Department of Biological Sciences, College of Science, Purdue University, West Lafayette, Indiana 47907, USA.
Proteins. 2012 Jan;80(1):126-41. doi: 10.1002/prot.23169. Epub 2011 Oct 12.
Protein-protein binding events mediate many critical biological functions in the cell. Typically, functionally important sites in proteins can be well identified by considering sequence conservation. However, protein-protein interaction sites exhibit higher sequence variation than other functional regions, such as catalytic sites of enzymes. Consequently, the mutational behavior leading to weak sequence conservation poses significant challenges to the protein-protein interaction site prediction. Here, we present a phylogenetic framework to capture critical sequence variations that favor the selection of residues essential for protein-protein binding. Through the comprehensive analysis of diverse protein families, we show that protein binding interfaces exhibit distinct amino acid substitution as compared with other surface residues. On the basis of this analysis, we have developed a novel method, BindML, which utilizes the substitution models to predict protein-protein binding sites of protein with unknown interacting partners. BindML estimates the likelihood that a phylogenetic tree of a local surface region in a query protein structure follows the substitution patterns of protein binding interface and nonbinding surfaces. BindML is shown to perform well compared to alternative methods for protein binding interface prediction. The methodology developed in this study is very versatile in the sense that it can be generally applied for predicting other types of functional sites, such as DNA, RNA, and membrane binding sites in proteins.

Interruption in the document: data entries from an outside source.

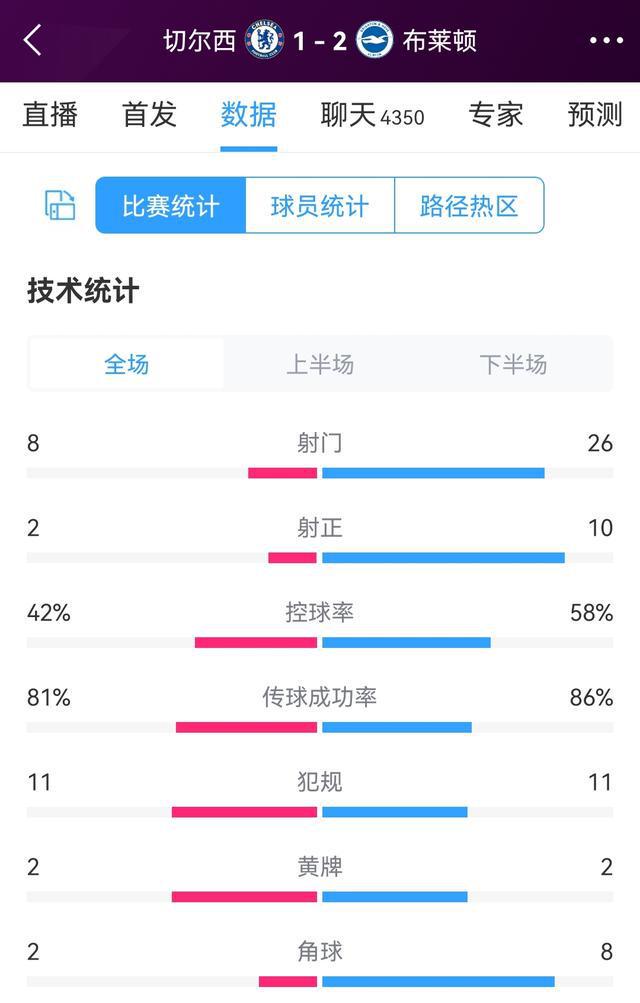This screenshot has width=640, height=1003.
Task: Select the 上半场 (first half) toggle
Action: tap(320, 366)
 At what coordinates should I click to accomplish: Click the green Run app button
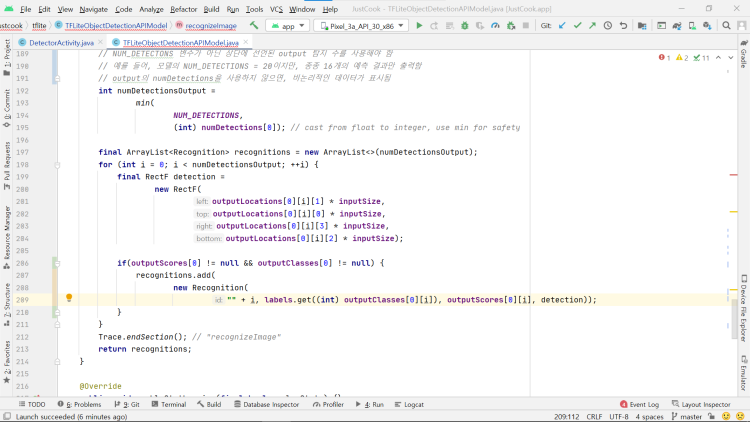click(419, 25)
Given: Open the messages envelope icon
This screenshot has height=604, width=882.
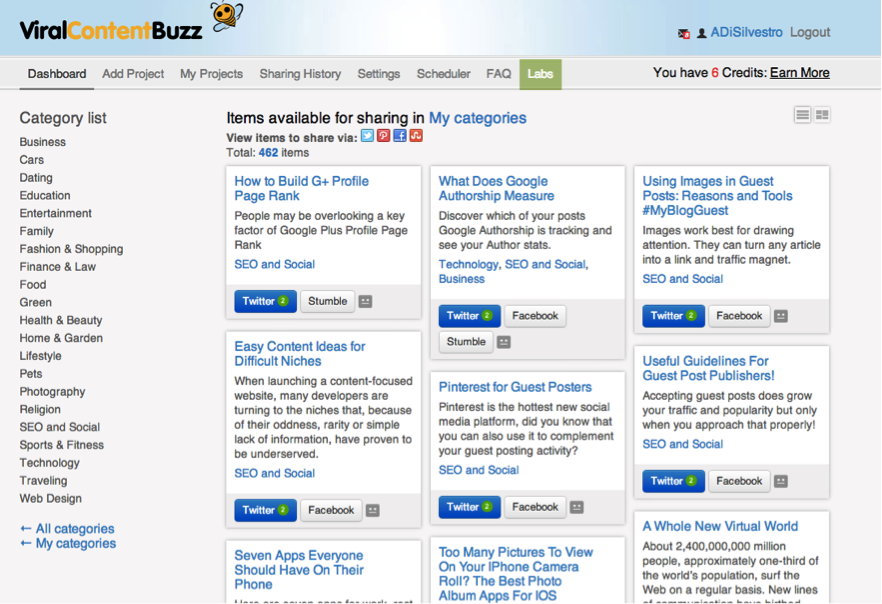Looking at the screenshot, I should click(684, 34).
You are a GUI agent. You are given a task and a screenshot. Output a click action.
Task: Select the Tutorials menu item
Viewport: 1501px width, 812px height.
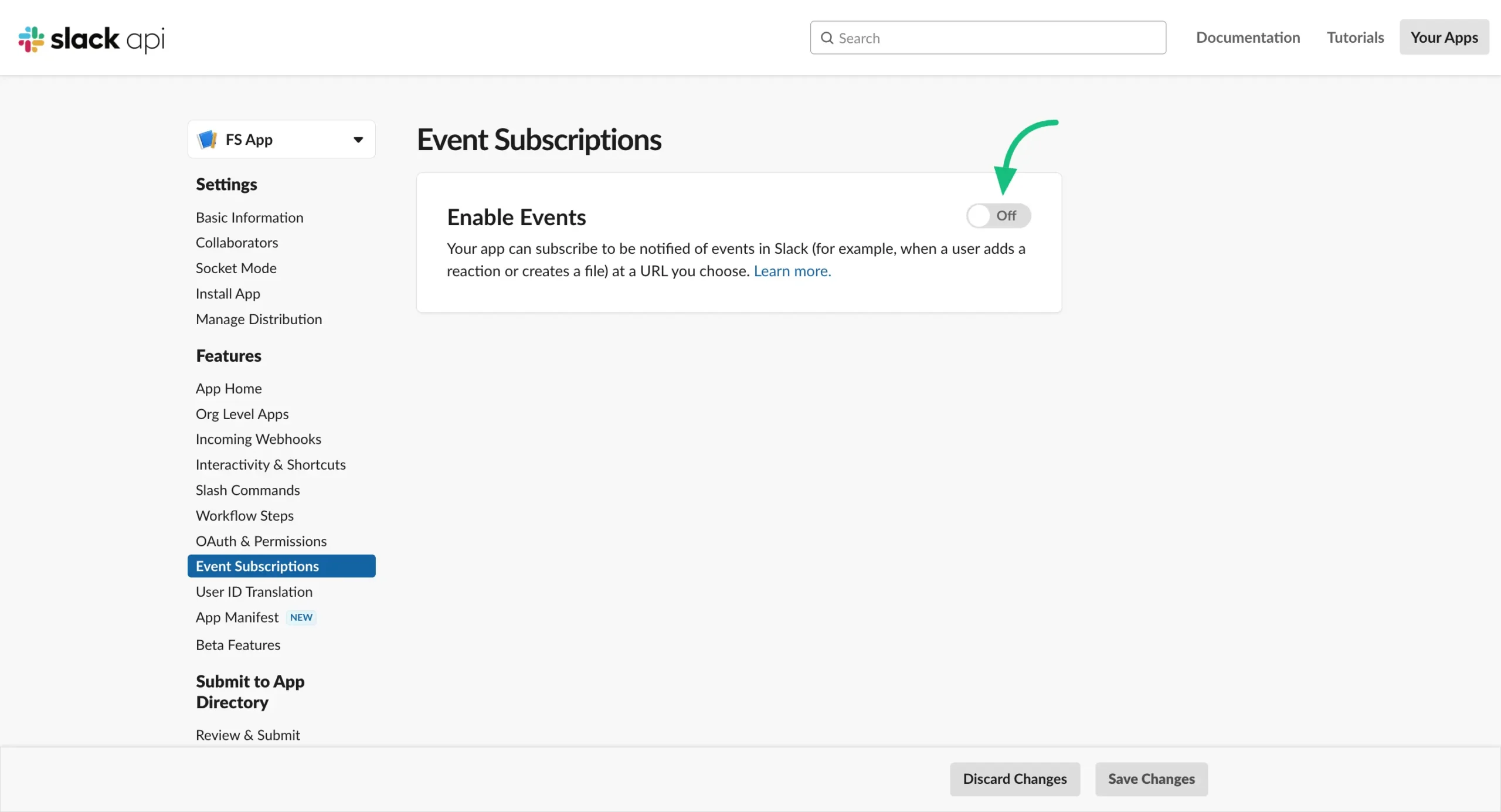click(1355, 37)
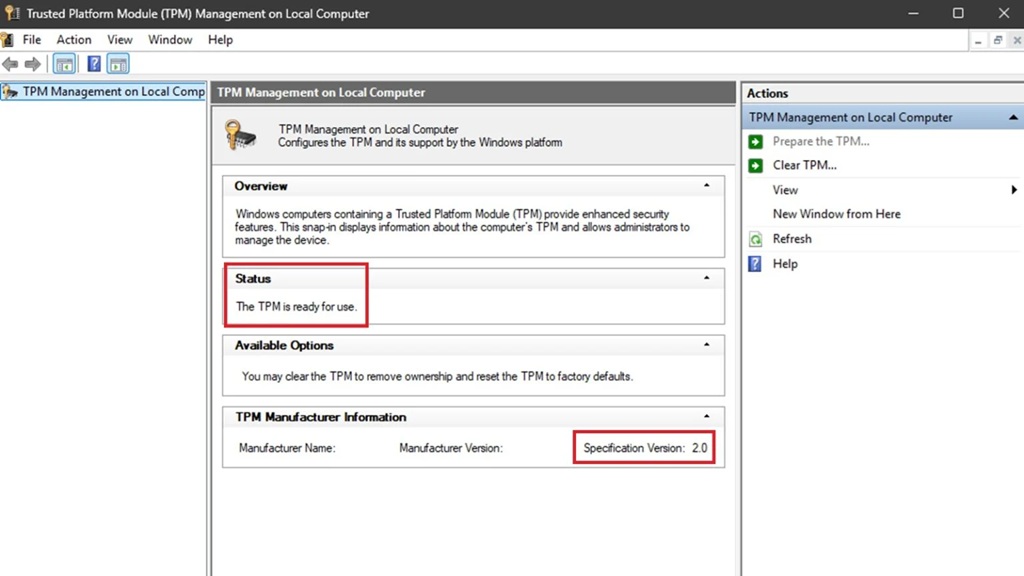Collapse the TPM Manufacturer Information section
Screen dimensions: 1024x576
707,417
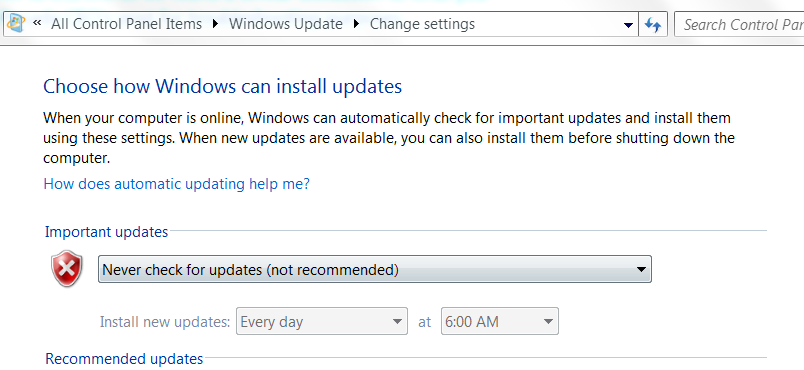This screenshot has height=370, width=804.
Task: Expand arrow after Windows Update breadcrumb
Action: [x=356, y=24]
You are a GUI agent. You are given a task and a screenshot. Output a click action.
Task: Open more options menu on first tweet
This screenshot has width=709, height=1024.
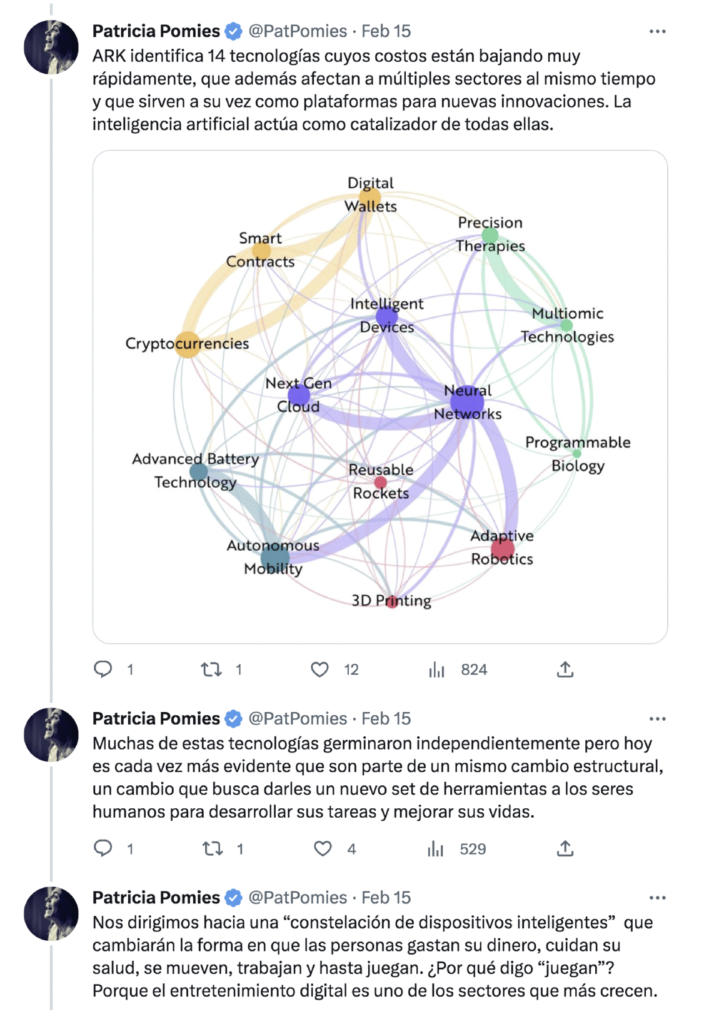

蛋白质-蛋白质结合事件在细胞中介导许多关键的生物学功能。通常,通过考虑序列保守性,可以很好地识别蛋白质中功能重要的位点。然而,蛋白质-蛋白质相互作用位点的序列变化比其他功能区域(如酶的催化位点)更高。因此,导致弱序列保守的突变行为给蛋白质-蛋白质相互作用位点的预测带来了重大挑战。在这里,我们提出了一个系统发育框架,以捕捉有利于选择对蛋白质结合至关重要的残基的关键序列变化。通过对各种蛋白质家族的综合分析,我们表明蛋白质结合界面与其他表面残基相比表现出不同的氨基酸取代。在此分析的基础上,我们开发了一种新的方法 BindML,该方法利用取代模型来预测具有未知相互作用伙伴的蛋白质的蛋白质-蛋白质结合位点。与其他蛋白质结合界面预测方法相比,BindML 的表现要好得多。本研究中开发的方法在通用性方面非常出色,因为它可以普遍应用于预测其他类型的功能位点,如 DNA、RNA 和蛋白质中的膜结合位点。